The pathology of Covid-19, may begin as a mild infection in the upper respiratory tract, which will be self limiting especially in a young individuals with robust antioxidant defenses, but is a risk for severe infection in older individuals who often have decreased GSH production, even when they appear healthy [53]. Individuals in our society with lower GSH production may be at risk because of a decreased capacity to maintain many metabolic and detoxification reactions mediated by glutathione.

Risk of mortality associated with Covid-19 is associated with a number of factors such as diabetes, hypertension and obesity [54]. Conditions with decreased GSH that may be predictive of complications for more severe course of illness with Covid-19 include:

Age, CDC - older adults at highest risk- GSH decreases with age [53].

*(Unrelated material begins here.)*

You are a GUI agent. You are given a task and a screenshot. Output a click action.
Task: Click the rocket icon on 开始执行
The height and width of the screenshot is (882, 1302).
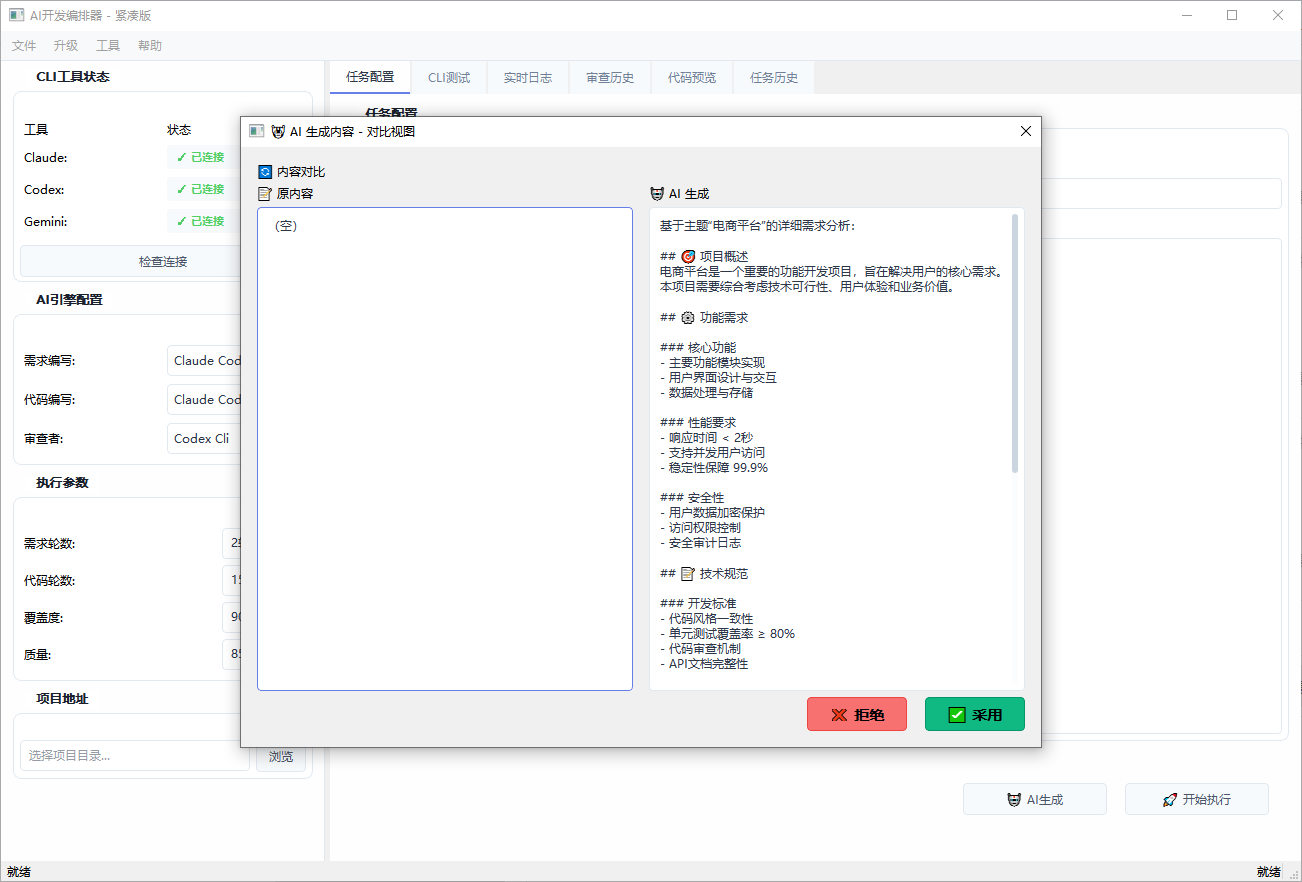[x=1169, y=800]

Hypertension with its high representation of ACE2 receptors.

Diabetes Mellitus is a low GSH condition [55] with increased IL-6 [55].

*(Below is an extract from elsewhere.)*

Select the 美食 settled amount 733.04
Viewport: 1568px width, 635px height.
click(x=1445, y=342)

Obesity associated with oxidation stress [56]

Cardiac: decline of GSH predicts mortality in coronary artery disease [57].

Cognitive decline predicted by low GSH [58].

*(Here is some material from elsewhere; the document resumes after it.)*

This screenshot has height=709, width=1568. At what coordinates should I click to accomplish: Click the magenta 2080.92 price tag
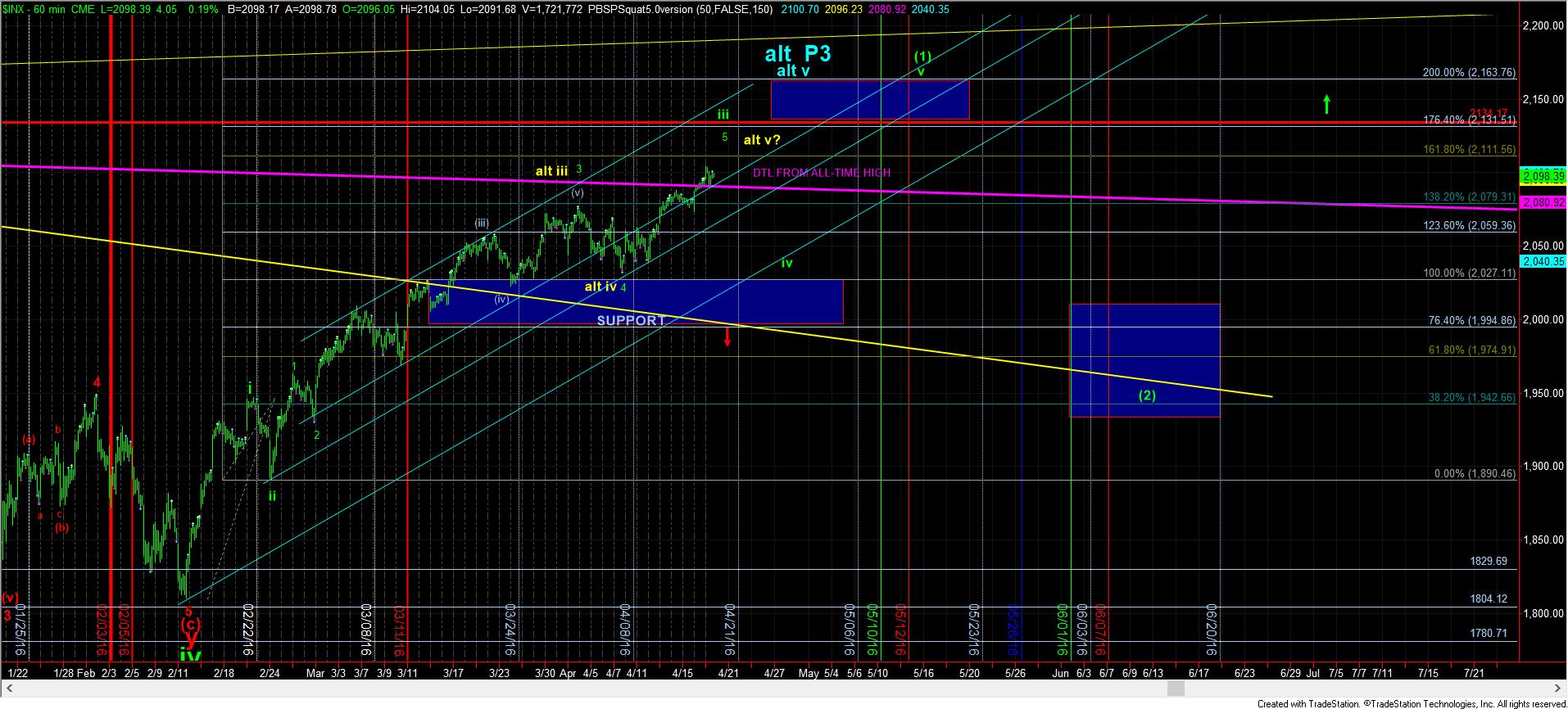[x=1543, y=201]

Fibrosis is a major complication related to Covid-19 [38] and is related to TGF-β elevation [35].

4. Summary

This entry adds additional explanation for the loss of GSH during infection with Covid-19. Combining the additional information with Part I suggests that a number of mechanisms conspire to deplete GSH as Covid-19 infection progresses in an individual. It has been shown that Covid-19 increases oxidation stress during attachment of the Spike protein, the N protein programs for the production of IL-6 and TGFβ, both of which deplete GSH. Co-infection with RSV will add additional stress onto the system designed to defend against oxidation stress. It is likely that oxidation stress related to loss of GSH contributes to thrombosis, which often accompanies more severe Covid-19.

This information suggests that the ability to maintain adequate GSH by endogenous or exogenous means during infection with Covid-19 may add significantly to the ability of an individual to defend against this infection.

COVID-19 represents a historic challenge to the fields of research, infectious disease, and international healthcare. The need for detailed analysis of its pathogenesis and clinical course is readily apparent. The unprecedented acuity of a rapidly spreading pandemic presents an opportunity to advance international collaboration in the scientific community. While vaccine trials remain ongoing, physicians have been compelled to apply various treatments with established efficacy in similar viral or bacterial illnesses that also lead to bilateral pneumonia and ARDS. Here we present the antioxidant GSH as a potential untapped avenue for further investigation as intervention for COVID-19. We propose to use a formulation that contains a predominately reduced form of glutathione in the formulation rather than oxidized. In a patient that is burdened with cytokine storm, the best thing for the immune system would be to supply it with reduced glutathione such that it is already able to supply reducing equivalents from its thiol group. Our work with HIV, TB, and other pulmonary or immunosuppressive illnesses demonstrates the value of GSH as an adjunct treatment for SARS-CoV-2 infection.